Republican Sen. John Thune of South Dakota asked Facebook CEO Mark Zuckerberg on Tuesday if he would promise Congress that he and his company will limit the infringements on free expression in his efforts to ward off “bad actors.”
“You have answered several questions today about efforts to keep bad actors, whether that’s a terrorist group to malicious foreign agent, off of your platform, and you’ve also heard concerns about bias at Facebook, particularly bias against conservatives,” said Thune, the chair of the Senate Commerce, Transportation & Energy Committee, one of the two presiding over the hearing along with the Senate Judiciary Committee. “As a final question, can you assure us that when you’re improving tools to stop bad actors, that will you err on the side of protecting speech, especially political speech from all different corners.”

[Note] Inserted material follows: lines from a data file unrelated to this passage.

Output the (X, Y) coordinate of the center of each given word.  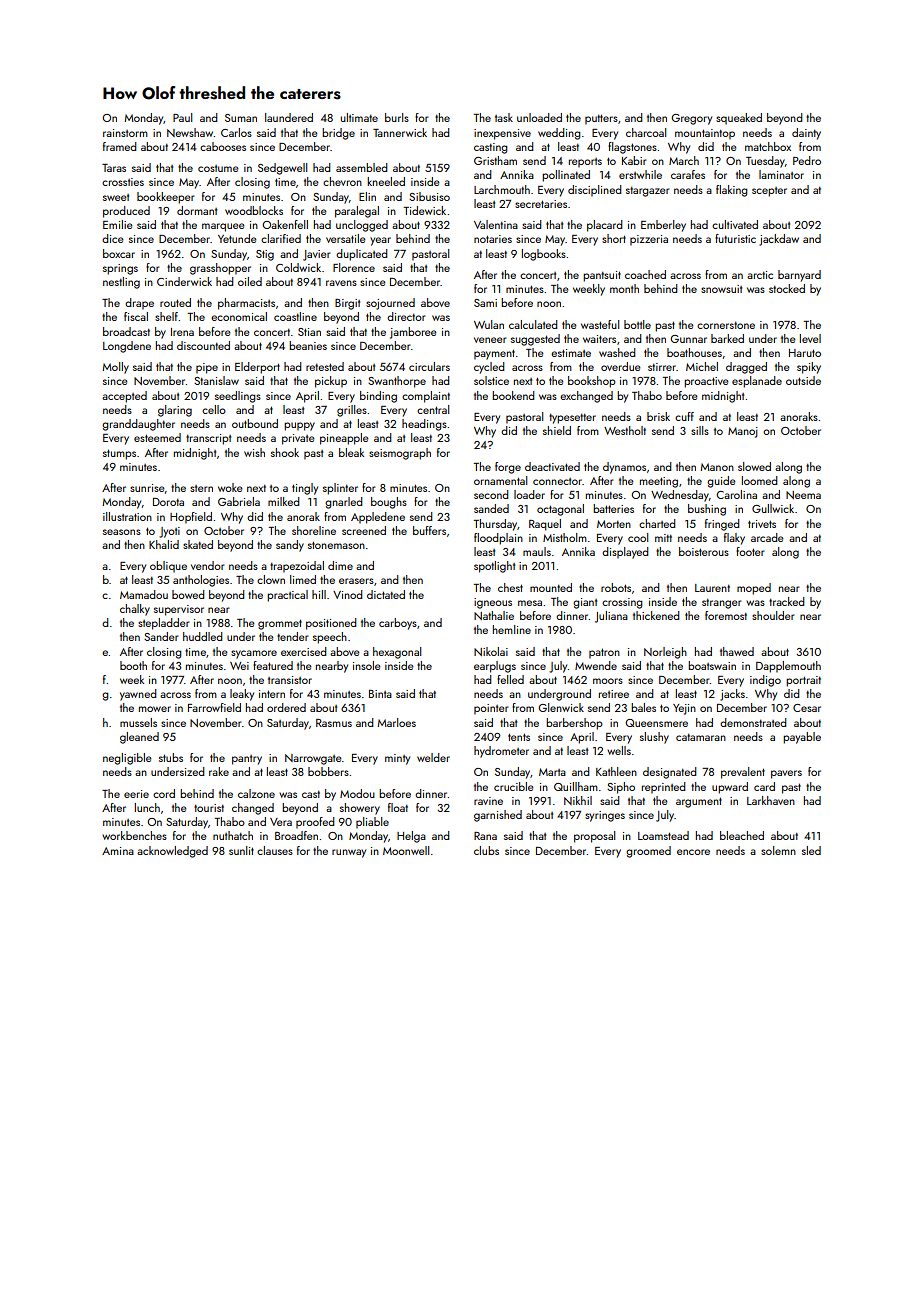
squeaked (739, 118)
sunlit (241, 850)
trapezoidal (297, 567)
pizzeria (649, 240)
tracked (787, 601)
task (504, 117)
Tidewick (425, 210)
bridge (338, 134)
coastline (295, 316)
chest (510, 587)
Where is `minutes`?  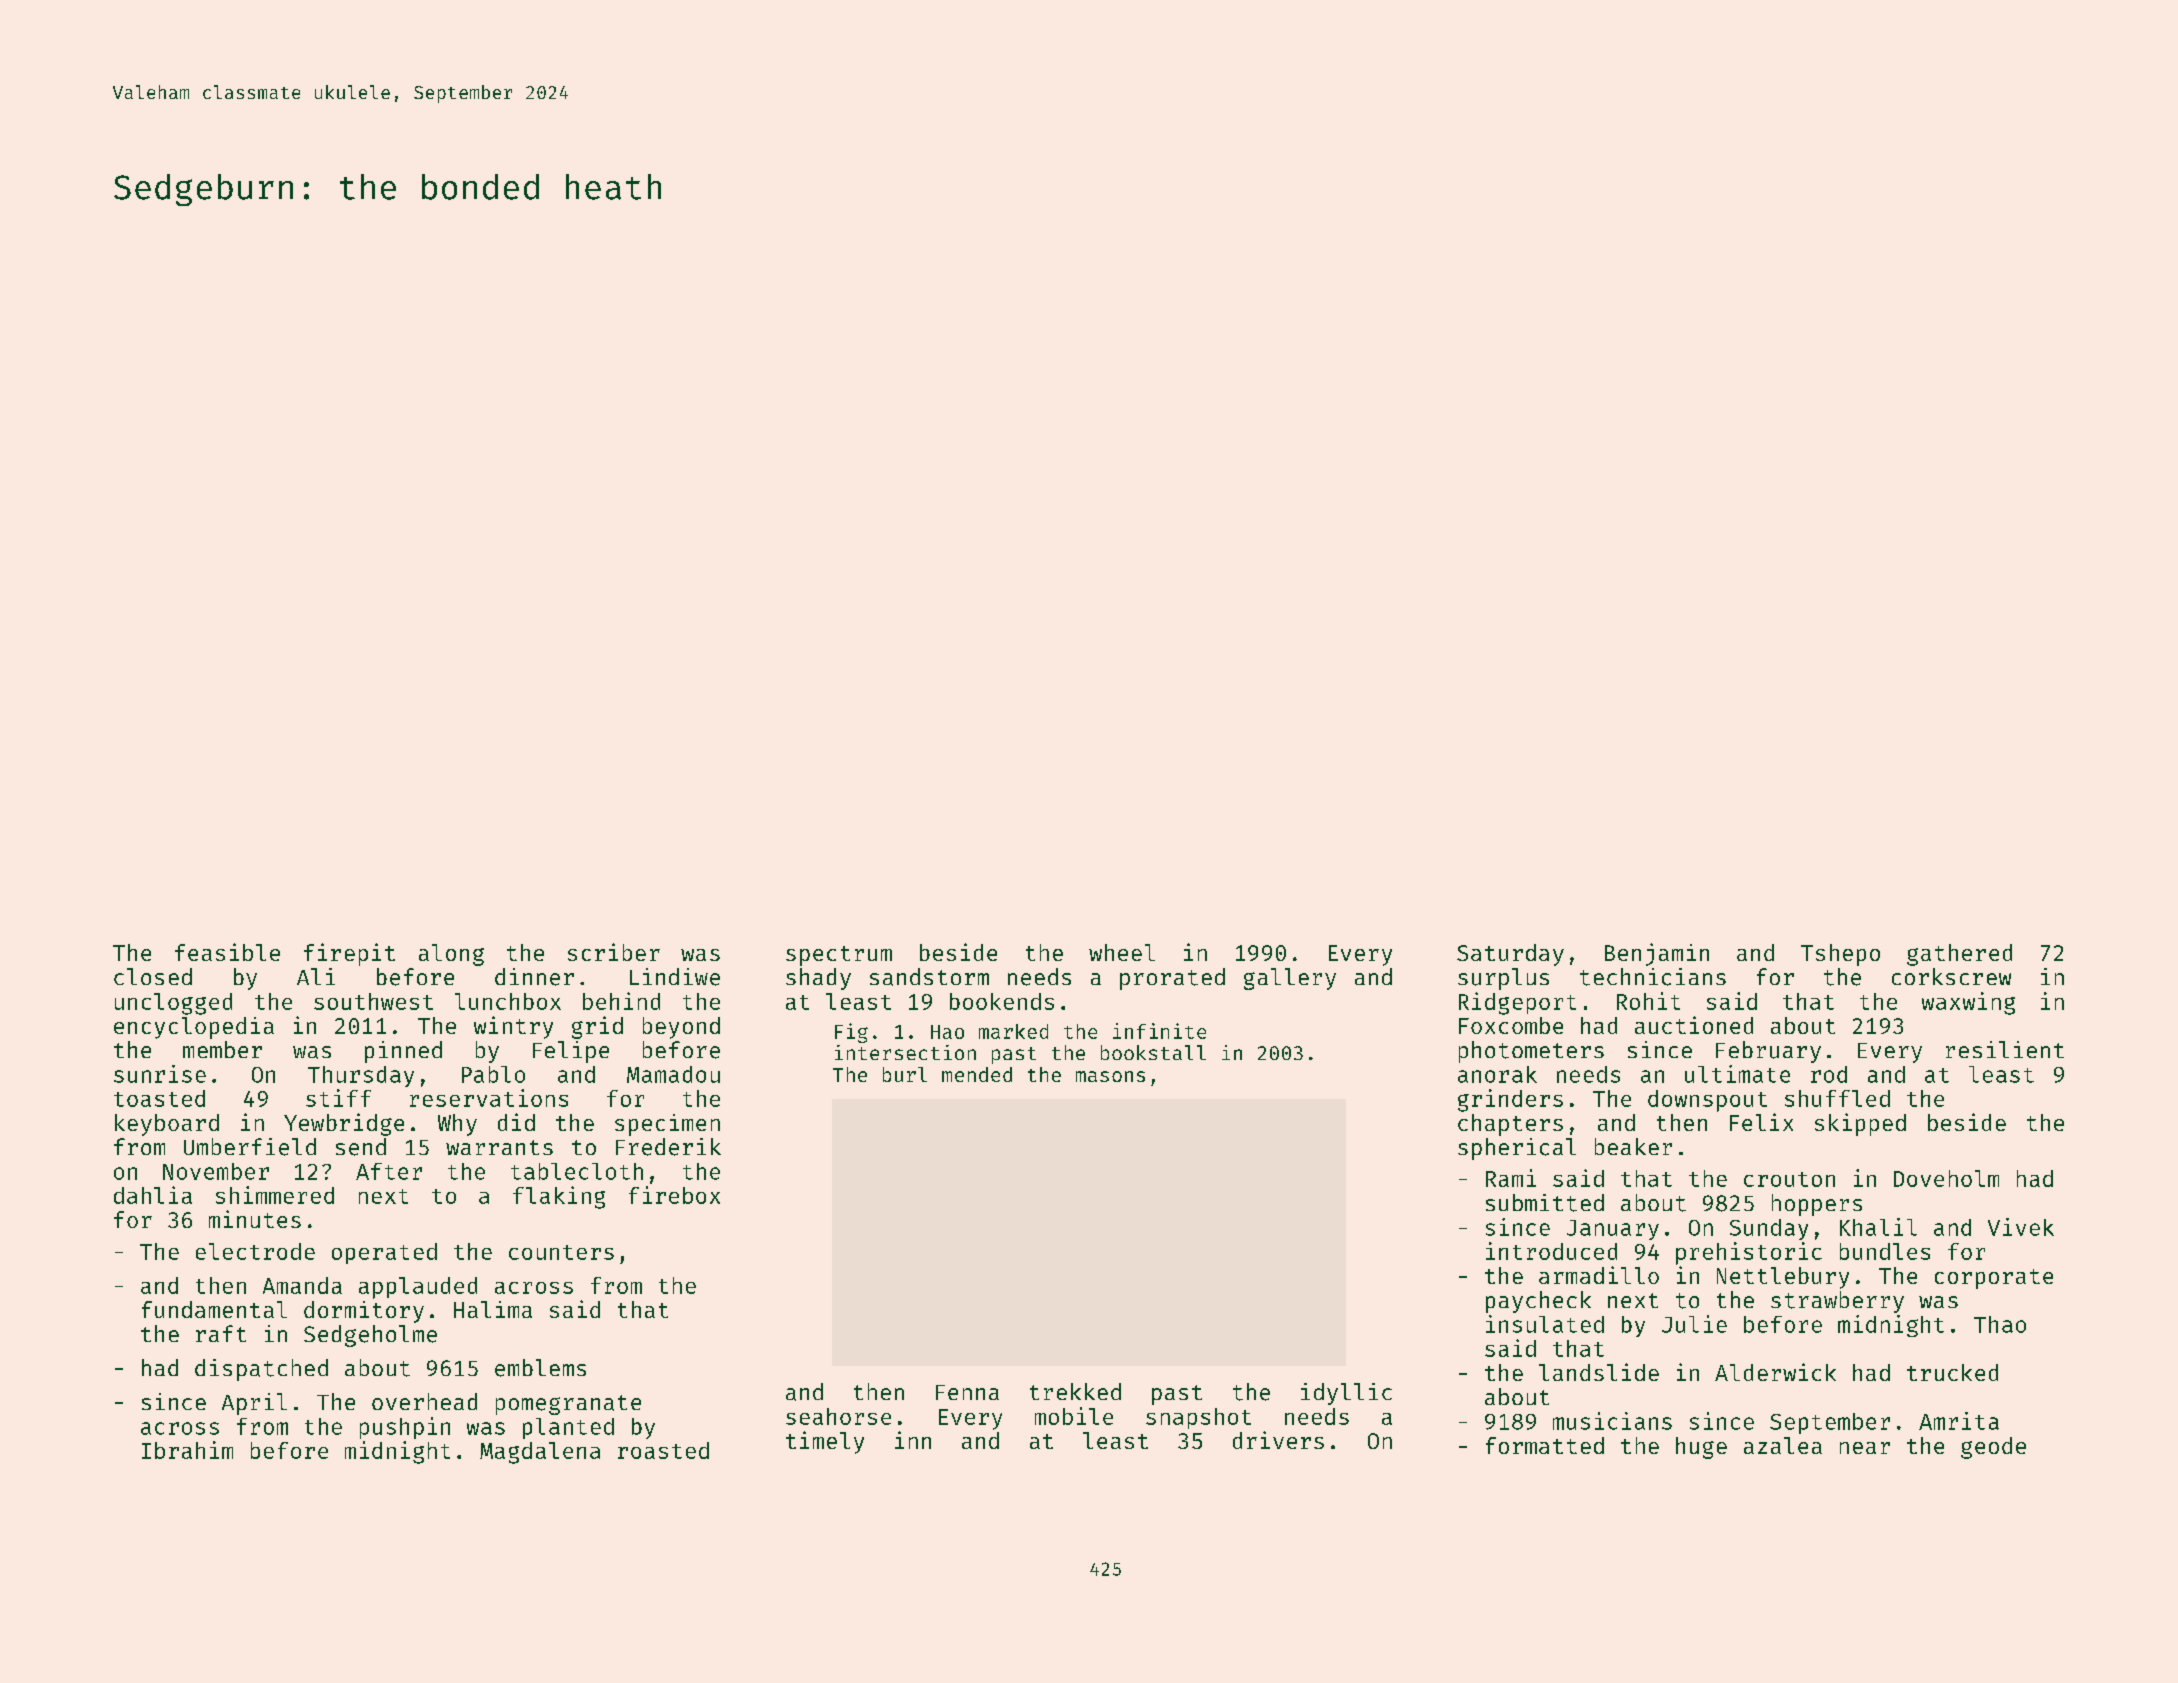
minutes is located at coordinates (255, 1219).
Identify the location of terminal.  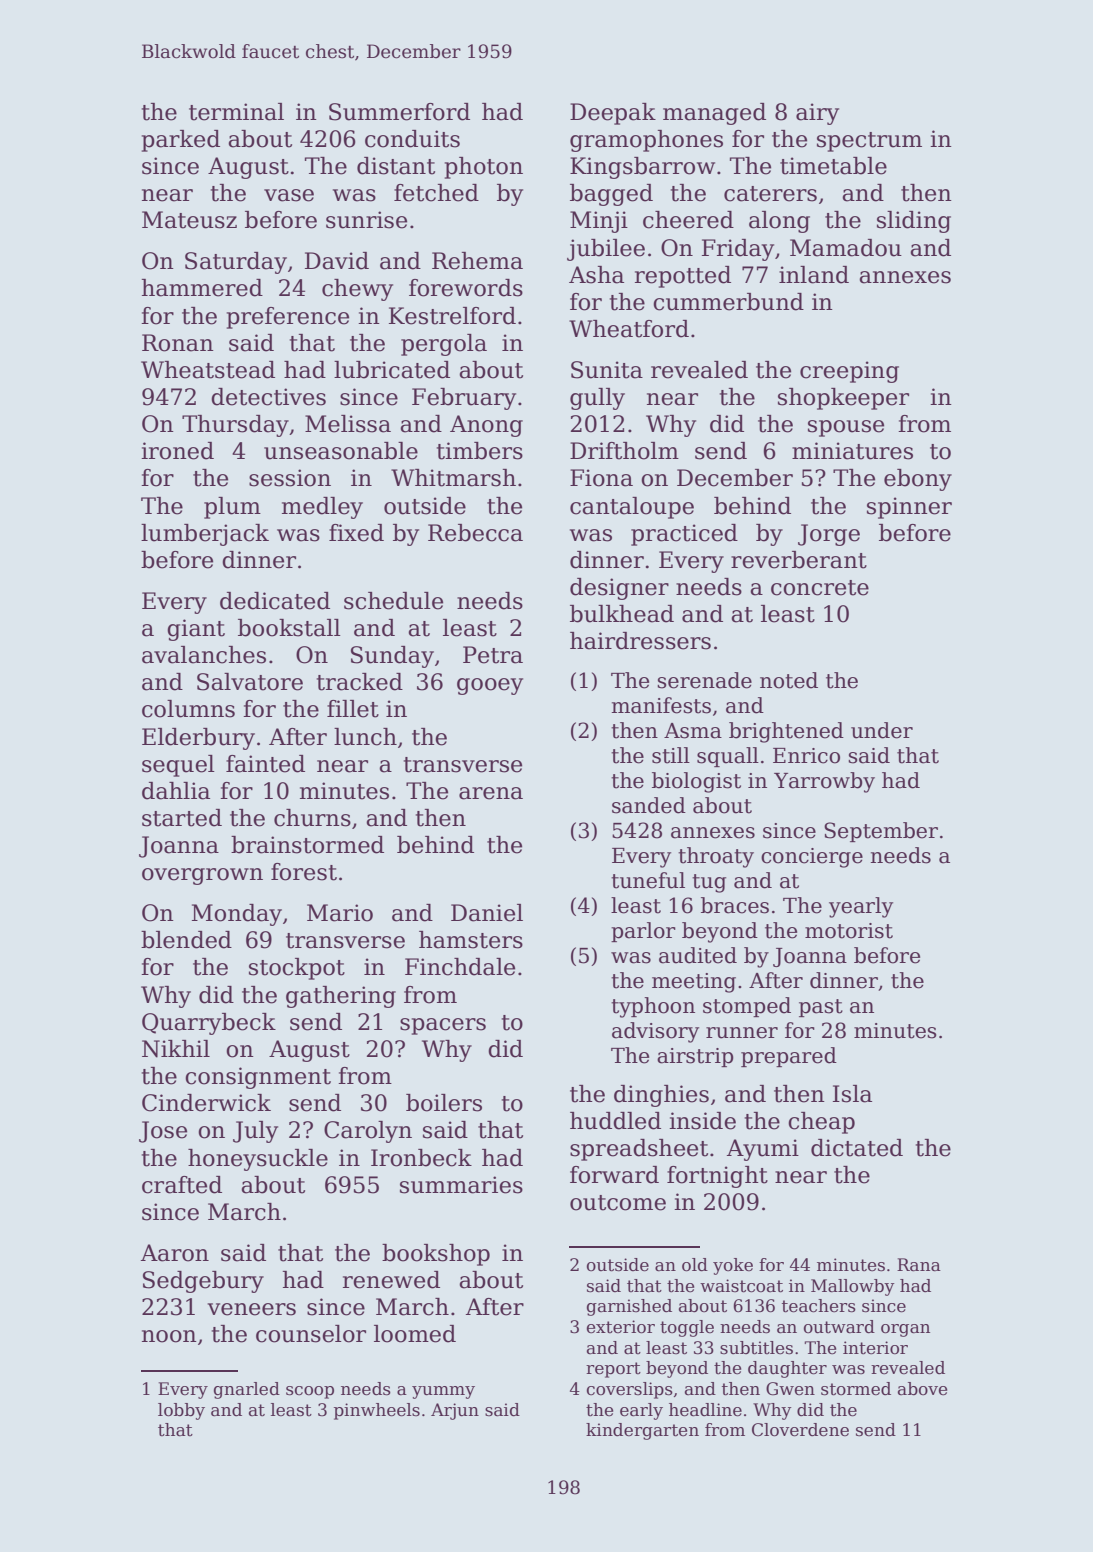
(236, 112).
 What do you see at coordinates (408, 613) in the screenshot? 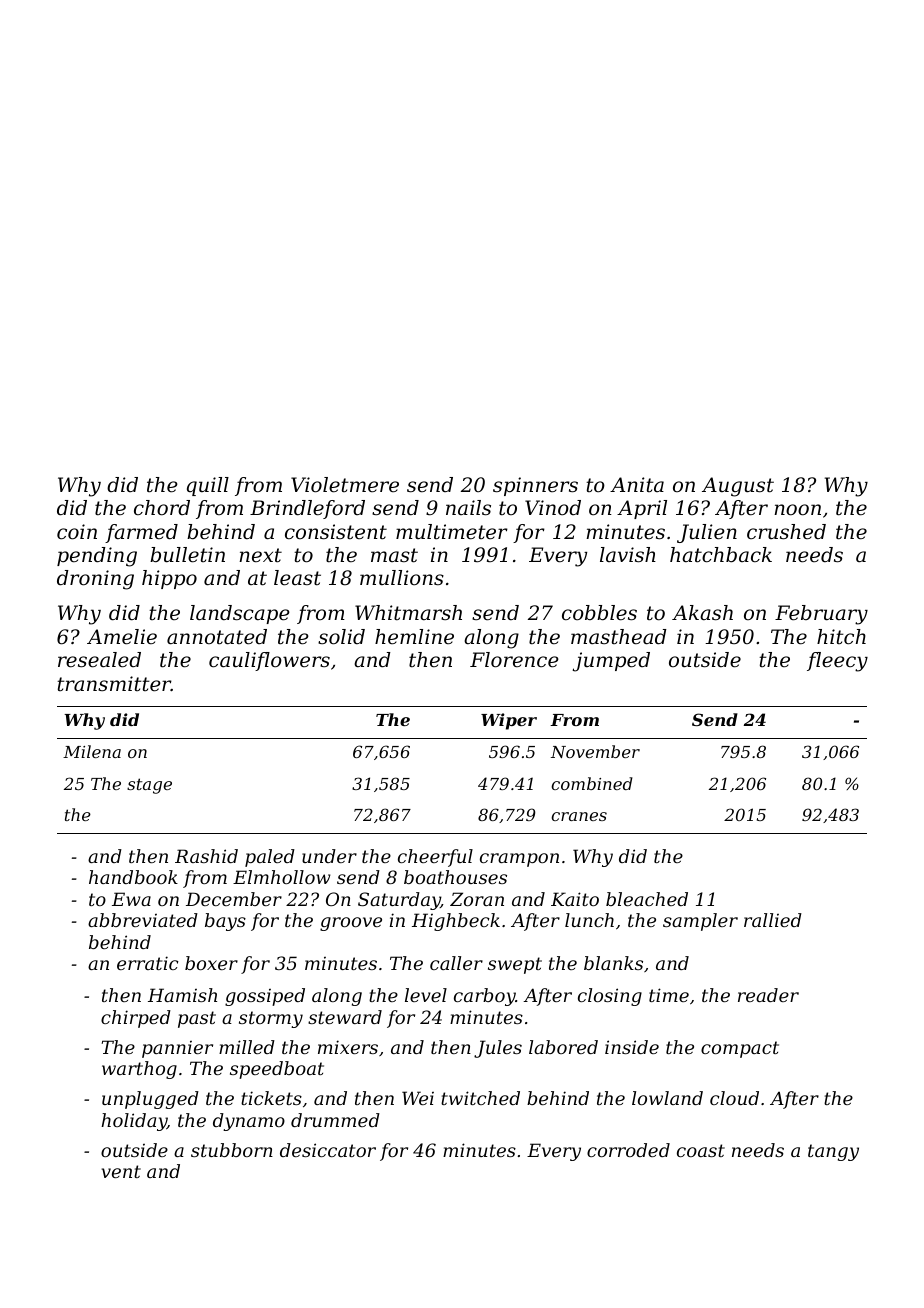
I see `Whitmarsh` at bounding box center [408, 613].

Thune essentially asked Zuckerberg to guarantee there wouldn’t be a breach of free speech — at least too much so.
Texas Republican Sen. Ted Cruz broached the same subject as his colleague, questioning Zuckerberg about the firing of President Donald Trump — supporting Palmer Luckey, a virtual reality specialist and entrepreneur. Cruz also mentioned the more recent Diamond & Silk ban, which appears to be only temporary.
Zuckerberg tried to convince Thune he would protect the platform from evildoers and do his best to not overly squash speech or content — a fine line.
“If there is a threat of harm, we’re going to take a conservative position on that and make sure we flag that and understand that more broadly,” Zuckerberg told Thune and the rest of the lawmakers. “But overall, I want to make sure we provide people with the most voice possible. I want the widest possible expression, and I don’t want anyone at our company to make any decisions based on the political ideology of the content.”
Zuckerberg will be hard pressed to find the right balance in maintaining, or arguably recreating, a platform of free expression and appeasing the calls to further combat hate speech.